Tuesday, September 23, 2008

Fix the problem, not the blame

OK, it's time to stop playing the blame game for the financial mess, as there is plenty to go around. Republicans and Democrats both voted for legislation that loosened regulations on selling of credit default swaps, Democrats pushed legislation that pressured banks to make more sub prime loans and blocked legislation that would have prevented Fannie and Freddie from running amok. Dodd, Frank, and Gramm all played roles in the creation of this problem. The important point now is how to fix it before the entire financial system collapses. Paulson's plan to buy up bad debt, to clean up the balance sheets of banks is a good start. The democrats are wrong to insist on getting stock in the banks that get help.
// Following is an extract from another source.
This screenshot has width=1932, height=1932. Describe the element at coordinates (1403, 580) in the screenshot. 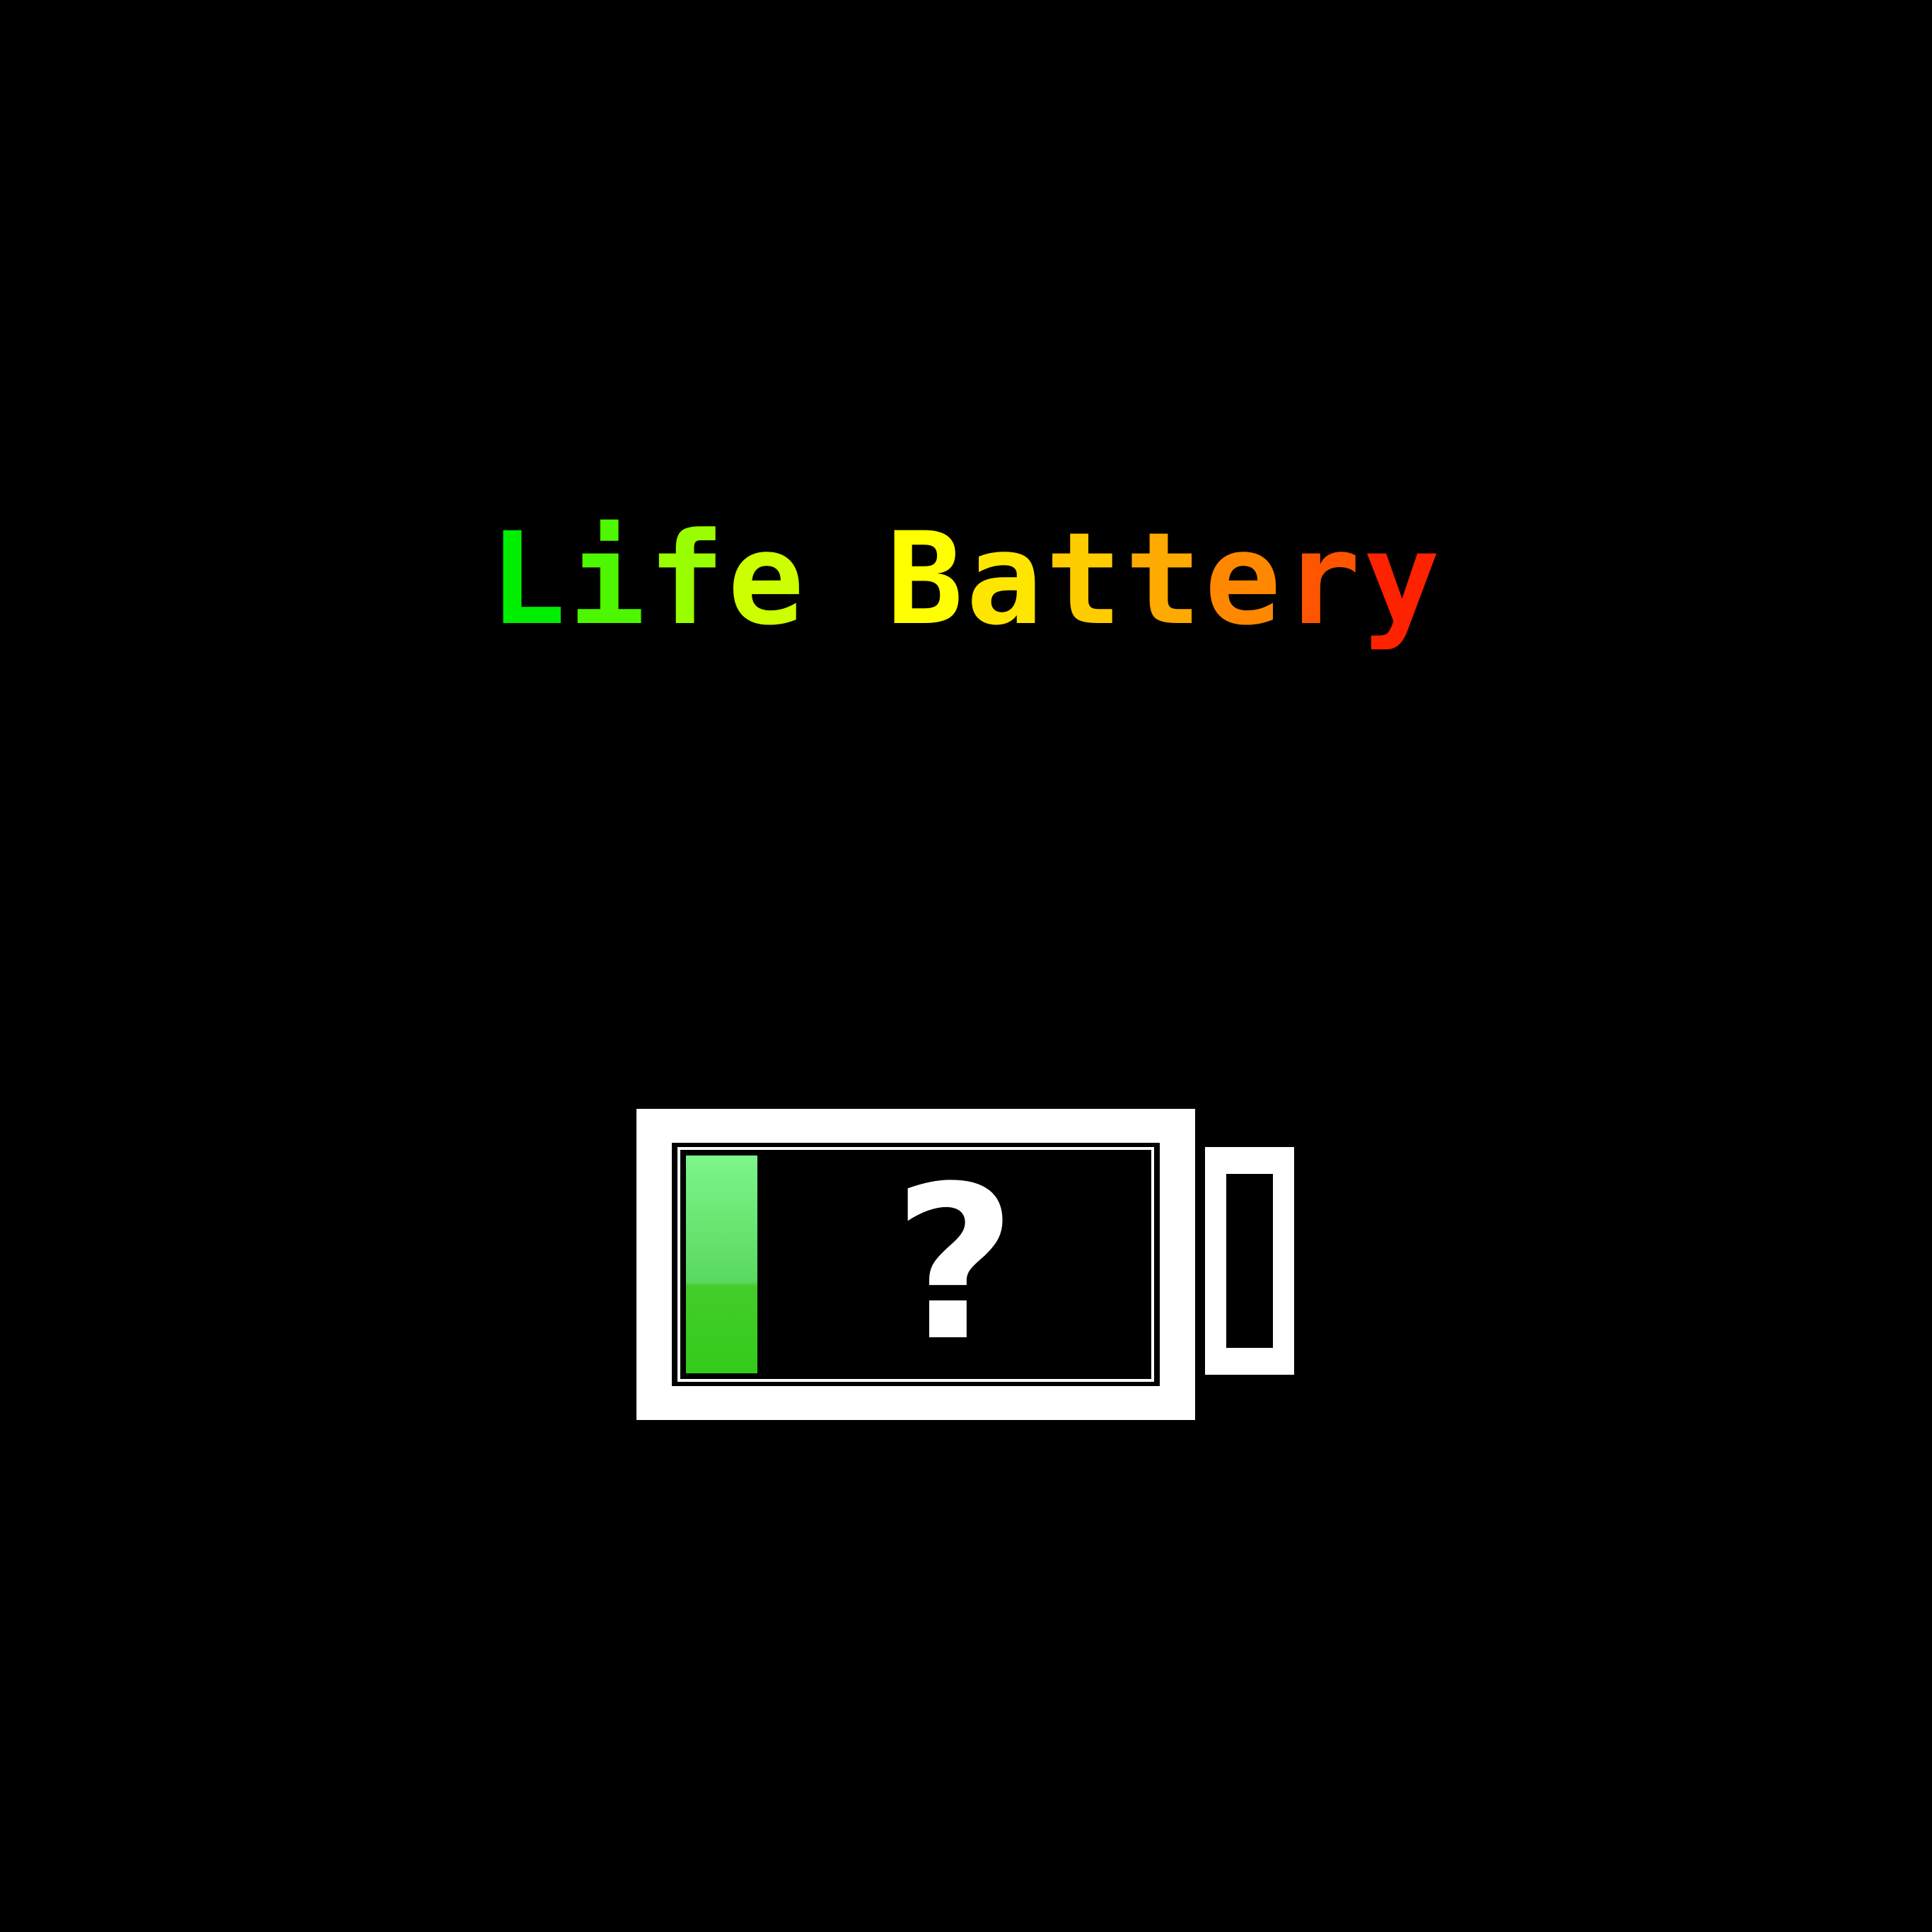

If banks are forced to give up stock equal to the assets they sell, they are in effect being asked to give away the assets, and are unlikely to participate in such a scheme. No help be given to hedge funds, who are far more guilty of causing the mess than being victims. In addition to cleaning up the balance sheets of the banks, Congress should lower the capital gains tax to zero to spur an influx of capital. The time to act is now.

1 comment:

Anonymous said...

What a great idea...let's not think about how we got into economic trouble, let's just give more money to those who created the problem...I'm sure they'll fix it.

It's not a big surprise that Republicans suddenly don't want to "play the blame game" since de-regulation of financial markets has been a key part of their platform and although some Democrats have gone along, by far the largest supporters and implementers of de-regulation have been Republican NeoCons.

Perhaps Democrats might be less inclined to "play the blame game" if NeoCons showed any indication that they'd learned from this and might behave more responsibly in the future...unfortunately, all we see is deeper retrenchment into voodoo economics: let's cut taxes further (especially capital gains taxes for the wealthy) and simultaneously spend trillions more dollars...that'll fix the economy.

Perhaps letting irresponsible lenders fail, imposing reasonable regulation on critical financial markets, restoring sane corporate governance, and paying down the national debt *is* the solution...maybe we should cut dividend taxes that encourage healthy companies that actually turn a profit instead of cutting capital gains taxes that reward speculation without adding value...or maybe we should just keep running up the debt as fast as we can; after all, look how well that's been working!